MUMS can return to work within a year of giving birth without harming their babies' development, a landmark US report shows.

Overturning decades of research, the biggest-ever study into the emotionally charged topic found the positives offset the negatives for mums who head back to employment before their children turn one, The Herald Sun reports.

Working mums have higher income, are more likely to seek quality childcare and display greater "maternal sensitivity" than their stay-at-home counterparts.

On the downside, infants with mums who work full-time score slightly lower on intelligence tests until they start primary school. Part-time employment and full-time jobs after the child turns one, however, have no negative effect.

But Emma Grey, author and founder of worklifebliss.com.au, says the US study deals with a "very subjective" topic that needs more work in Australia.

"We're making good progress and the topic is being discussed a lot. But it hasn't gone far enough," Grey told news.com.au.

"I think what's missing (from the study) is looking at an individual angle," she said.

"It's a 'choose-your-own-adventure' for every mother. They have to ask themselves, 'how can I be the best mother that I can be?'

"It's about asking that question of yourself and getting the balance right for your kids and partner.
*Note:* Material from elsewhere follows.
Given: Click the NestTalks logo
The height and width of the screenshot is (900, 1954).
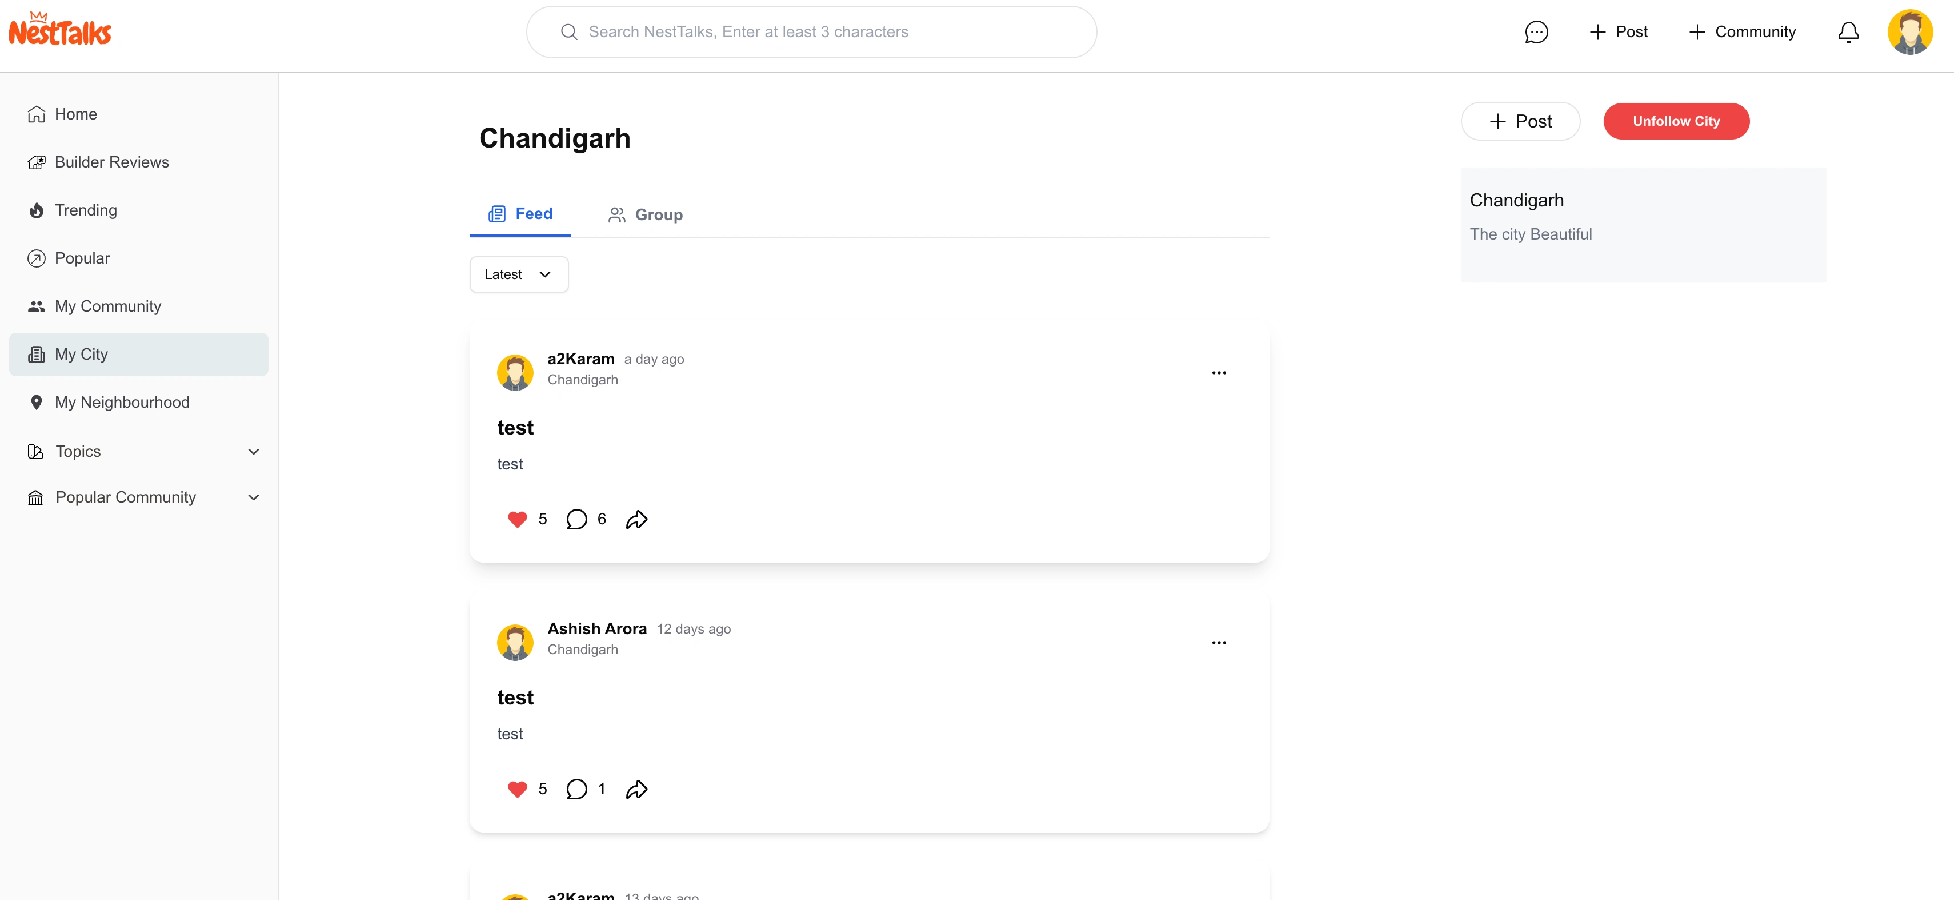Looking at the screenshot, I should click(x=60, y=30).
It's an individual choice."

The report, First-Year Maternal Employment and Child Development in the First Seven Years, is the first to provide the full picture on working mums with small children because it weighs the advantages against the disadvantages.

Previous reports looked only at the potential damage caused by a mother's absence from the home.

Melbourne mum of three Amanda Cox, founder of the parenting support group Bad Mothers Club, combined working at the family wedding reception business and studying for a degree in health promotion when her first son, Matthew, was less than 12 months old.

When her second son, Jamie, was born she returned to work again when he was 10 months.

"There's definitely a lot of guilt placed on working mums, because they're led to believe they're damaging their children - but you're potentially putting yourself at risk by not doing what you need to do," she said.

"It was definitely something that I needed to do."

Grey said workplaces need to better understand the needs of all employees and that flexibility and a balanced perspective are the key.

"A lot of managers don't know how to deal with parents," she said.


"Some people and some industries tend to have greater flexibilities than others."

Grey advised parents to manage their workload, not take too much home, and focus on their relationships with their partners as well.

"They can be the architect of their own lifestyle and look at all their options. This is a dynamic that will change as their kids get older," said Grey, who noted that more of her clients are going part-time as their kids enter high school.

"Your life is like a book; you don't have to squeeze the whole plot into one chapter," she said.

Ms Cox welcomed the report's findings.

"I think it's really good that this study is coming out and qualifying the previous stuff a little bit," she said.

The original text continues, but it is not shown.